Task data Block Start

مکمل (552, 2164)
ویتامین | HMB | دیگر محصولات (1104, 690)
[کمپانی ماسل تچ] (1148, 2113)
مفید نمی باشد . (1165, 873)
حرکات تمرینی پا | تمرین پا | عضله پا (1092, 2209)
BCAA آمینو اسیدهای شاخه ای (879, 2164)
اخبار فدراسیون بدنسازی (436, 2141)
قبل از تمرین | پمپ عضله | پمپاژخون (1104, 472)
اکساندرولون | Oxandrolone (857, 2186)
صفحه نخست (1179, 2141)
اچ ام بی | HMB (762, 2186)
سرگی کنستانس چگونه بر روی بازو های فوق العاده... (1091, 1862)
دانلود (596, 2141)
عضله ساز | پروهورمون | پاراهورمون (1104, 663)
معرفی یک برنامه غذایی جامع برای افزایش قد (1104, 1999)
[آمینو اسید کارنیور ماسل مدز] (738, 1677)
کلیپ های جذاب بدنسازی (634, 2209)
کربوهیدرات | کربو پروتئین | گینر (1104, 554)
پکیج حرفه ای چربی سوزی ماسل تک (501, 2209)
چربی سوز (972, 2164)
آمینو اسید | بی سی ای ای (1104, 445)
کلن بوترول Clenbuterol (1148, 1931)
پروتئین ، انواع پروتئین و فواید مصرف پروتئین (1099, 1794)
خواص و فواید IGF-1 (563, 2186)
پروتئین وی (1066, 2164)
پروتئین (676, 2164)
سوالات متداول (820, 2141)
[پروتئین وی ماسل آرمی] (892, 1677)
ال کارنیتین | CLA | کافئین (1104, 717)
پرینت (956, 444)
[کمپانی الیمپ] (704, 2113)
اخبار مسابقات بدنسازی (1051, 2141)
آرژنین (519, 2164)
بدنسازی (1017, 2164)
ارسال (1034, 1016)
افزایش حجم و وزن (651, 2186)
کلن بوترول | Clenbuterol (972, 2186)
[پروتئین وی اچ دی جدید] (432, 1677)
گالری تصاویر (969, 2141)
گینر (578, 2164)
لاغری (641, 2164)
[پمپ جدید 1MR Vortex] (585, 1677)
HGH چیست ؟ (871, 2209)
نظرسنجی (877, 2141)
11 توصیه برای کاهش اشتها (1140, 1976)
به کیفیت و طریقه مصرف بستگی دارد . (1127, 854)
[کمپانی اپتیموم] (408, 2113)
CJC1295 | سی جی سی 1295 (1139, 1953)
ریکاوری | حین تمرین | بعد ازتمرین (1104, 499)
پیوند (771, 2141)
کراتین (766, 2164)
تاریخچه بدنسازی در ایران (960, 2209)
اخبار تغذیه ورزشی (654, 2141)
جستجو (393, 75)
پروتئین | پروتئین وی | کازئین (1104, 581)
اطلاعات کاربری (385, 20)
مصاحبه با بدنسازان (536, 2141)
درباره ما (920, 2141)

Task data Block End

[Problem description] Repeat, exactly and only, the lines from the beginning of the material through the line that contains "افزایش حجم و وزن (651, 2186)".

[Answer for the task]
مکمل (552, 2164)
ویتامین | HMB | دیگر محصولات (1104, 690)
[کمپانی ماسل تچ] (1148, 2113)
مفید نمی باشد . (1165, 873)
حرکات تمرینی پا | تمرین پا | عضله پا (1092, 2209)
BCAA آمینو اسیدهای شاخه ای (879, 2164)
اخبار فدراسیون بدنسازی (436, 2141)
قبل از تمرین | پمپ عضله | پمپاژخون (1104, 472)
اکساندرولون | Oxandrolone (857, 2186)
صفحه نخست (1179, 2141)
اچ ام بی | HMB (762, 2186)
سرگی کنستانس چگونه بر روی بازو های فوق العاده... (1091, 1862)
دانلود (596, 2141)
عضله ساز | پروهورمون | پاراهورمون (1104, 663)
معرفی یک برنامه غذایی جامع برای افزایش قد (1104, 1999)
[آمینو اسید کارنیور ماسل مدز] (738, 1677)
کلیپ های جذاب بدنسازی (634, 2209)
کربوهیدرات | کربو پروتئین | گینر (1104, 554)
پکیج حرفه ای چربی سوزی ماسل تک (501, 2209)
چربی سوز (972, 2164)
آمینو اسید | بی سی ای ای (1104, 445)
کلن بوترول Clenbuterol (1148, 1931)
پروتئین ، انواع پروتئین و فواید مصرف پروتئین (1099, 1794)
خواص و فواید IGF-1 (563, 2186)
پروتئین وی (1066, 2164)
پروتئین (676, 2164)
سوالات متداول (820, 2141)
[پروتئین وی ماسل آرمی] (892, 1677)
ال کارنیتین | CLA | کافئین (1104, 717)
پرینت (956, 444)
[کمپانی الیمپ] (704, 2113)
اخبار مسابقات بدنسازی (1051, 2141)
آرژنین (519, 2164)
بدنسازی (1017, 2164)
ارسال (1034, 1016)
افزایش حجم و وزن (651, 2186)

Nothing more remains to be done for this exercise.